> **Listing**:
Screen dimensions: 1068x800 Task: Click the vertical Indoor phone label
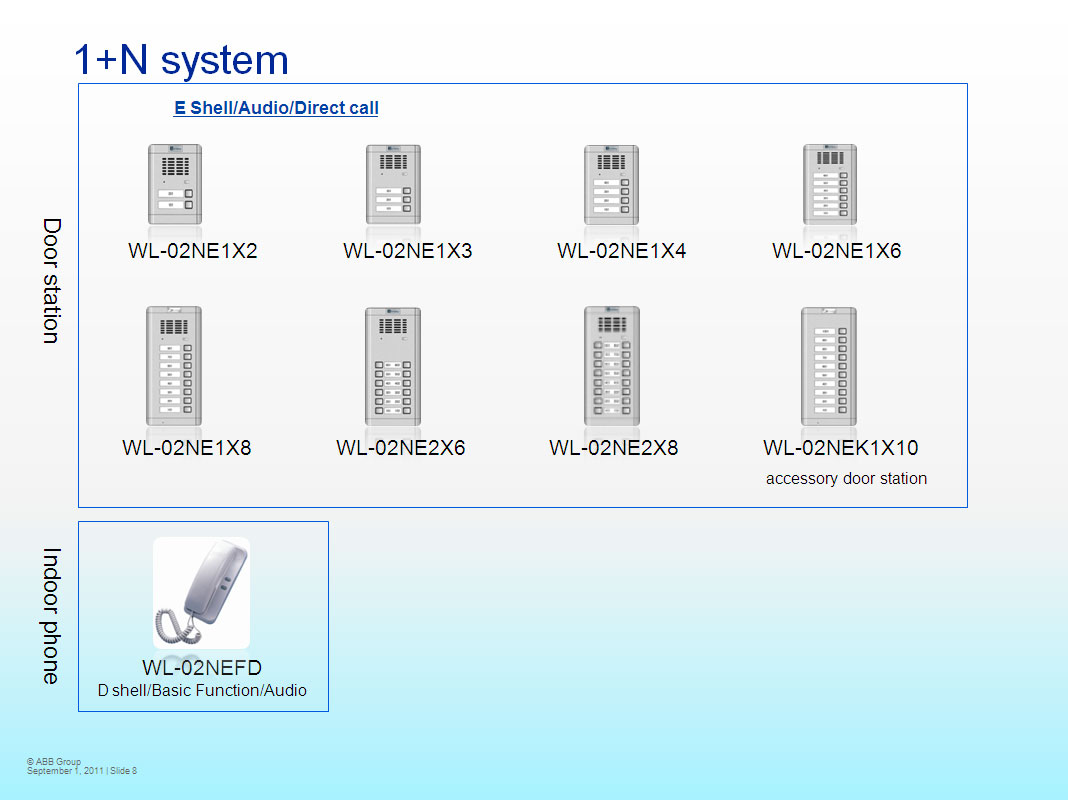pos(52,615)
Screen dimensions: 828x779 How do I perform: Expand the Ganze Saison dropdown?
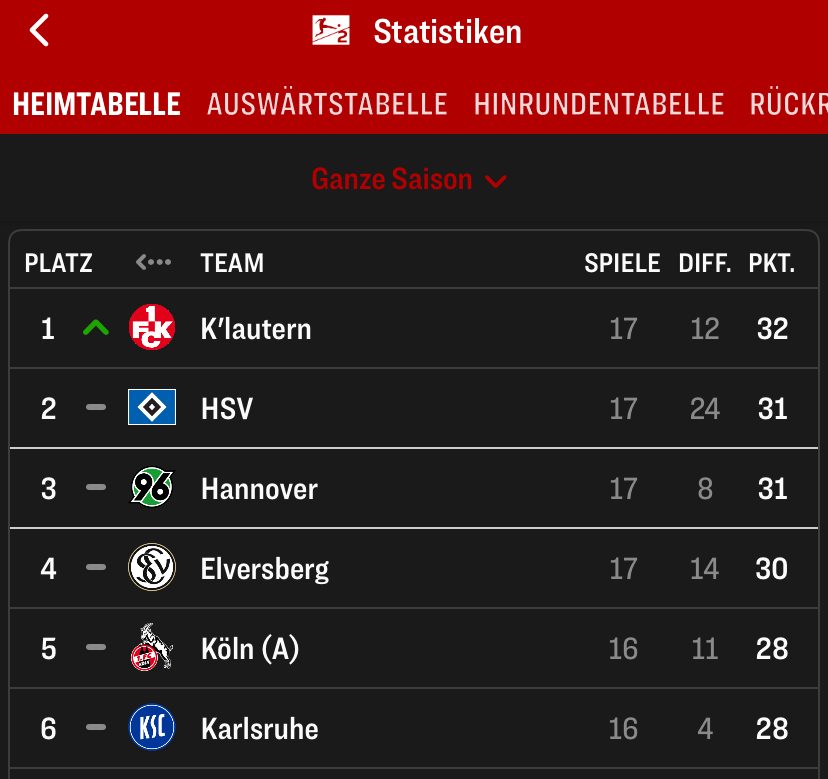pyautogui.click(x=409, y=180)
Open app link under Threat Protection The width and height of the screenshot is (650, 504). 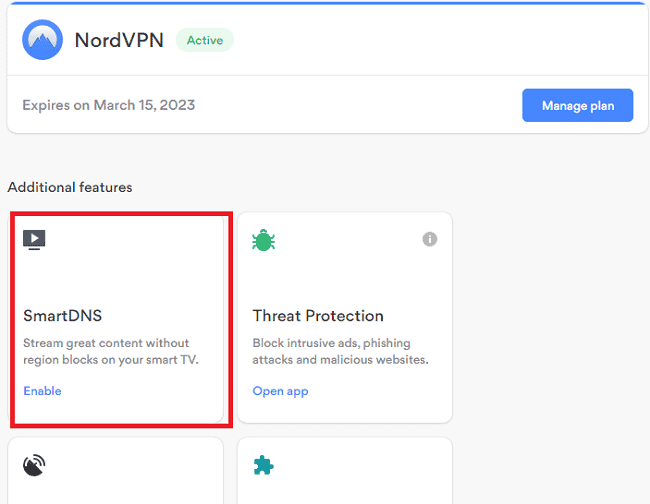[x=280, y=391]
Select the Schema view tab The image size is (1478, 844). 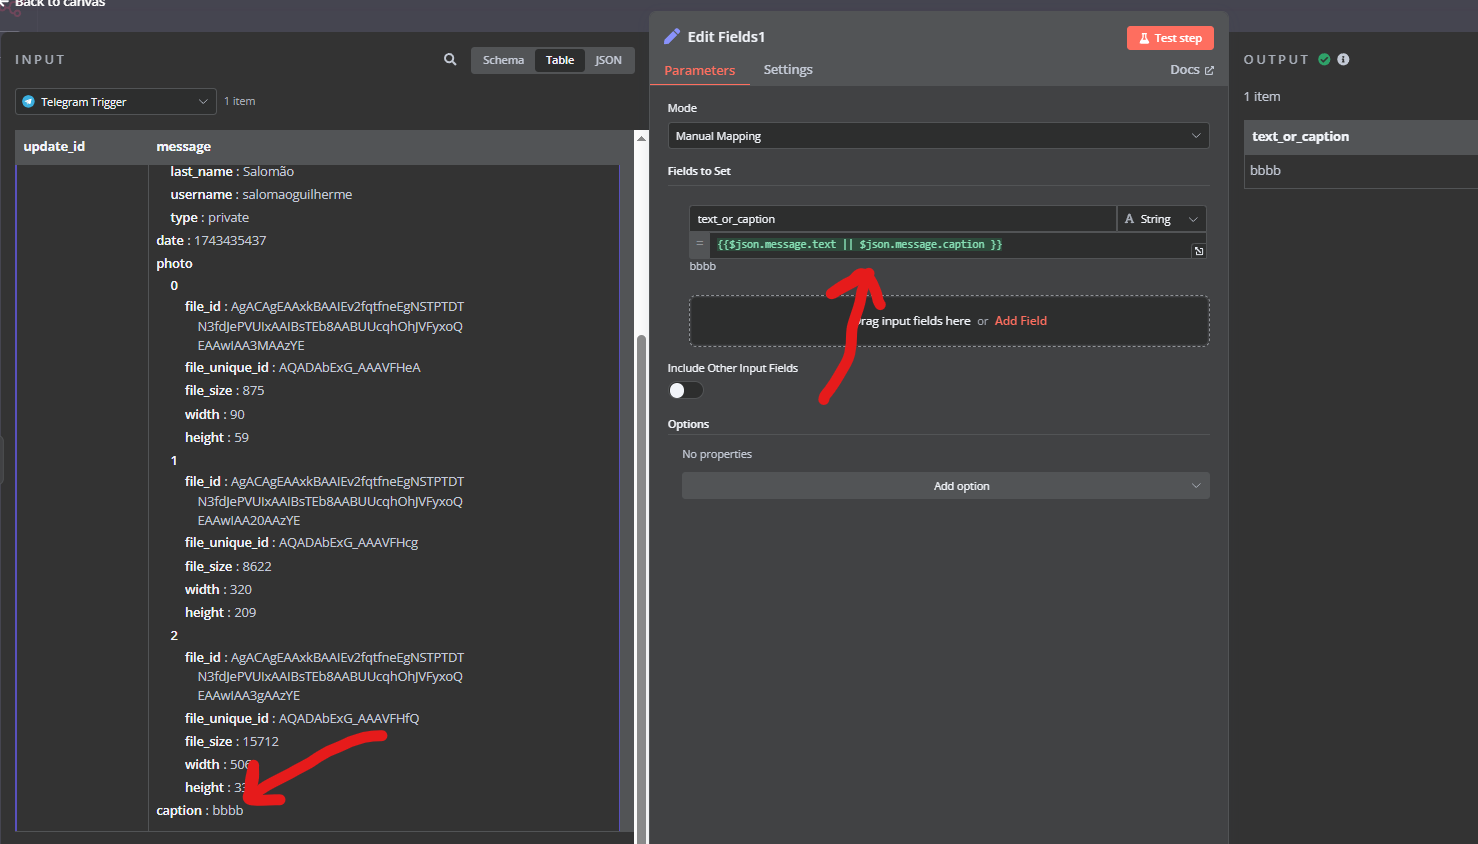click(x=503, y=60)
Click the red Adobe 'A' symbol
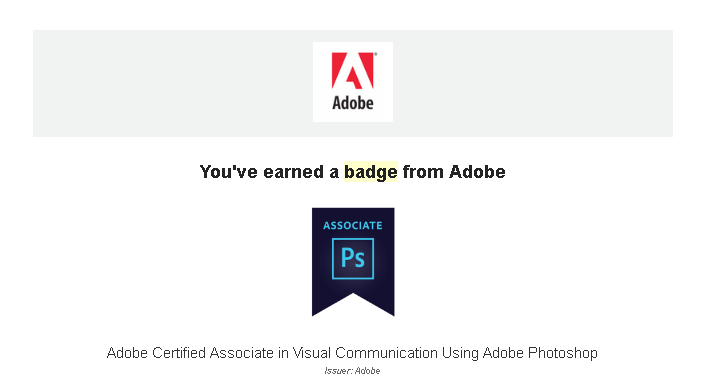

> **Problem details**: Gather every line of the data above that contains the word "dimensions", and copy each of those lines in full.

> **Solution below**:
Screen dimensions: 1068x800 Task: Click the vertical Indoor phone label
Screen dimensions: 828x779 How do I perform: Expand the Ganze Saison dropdown?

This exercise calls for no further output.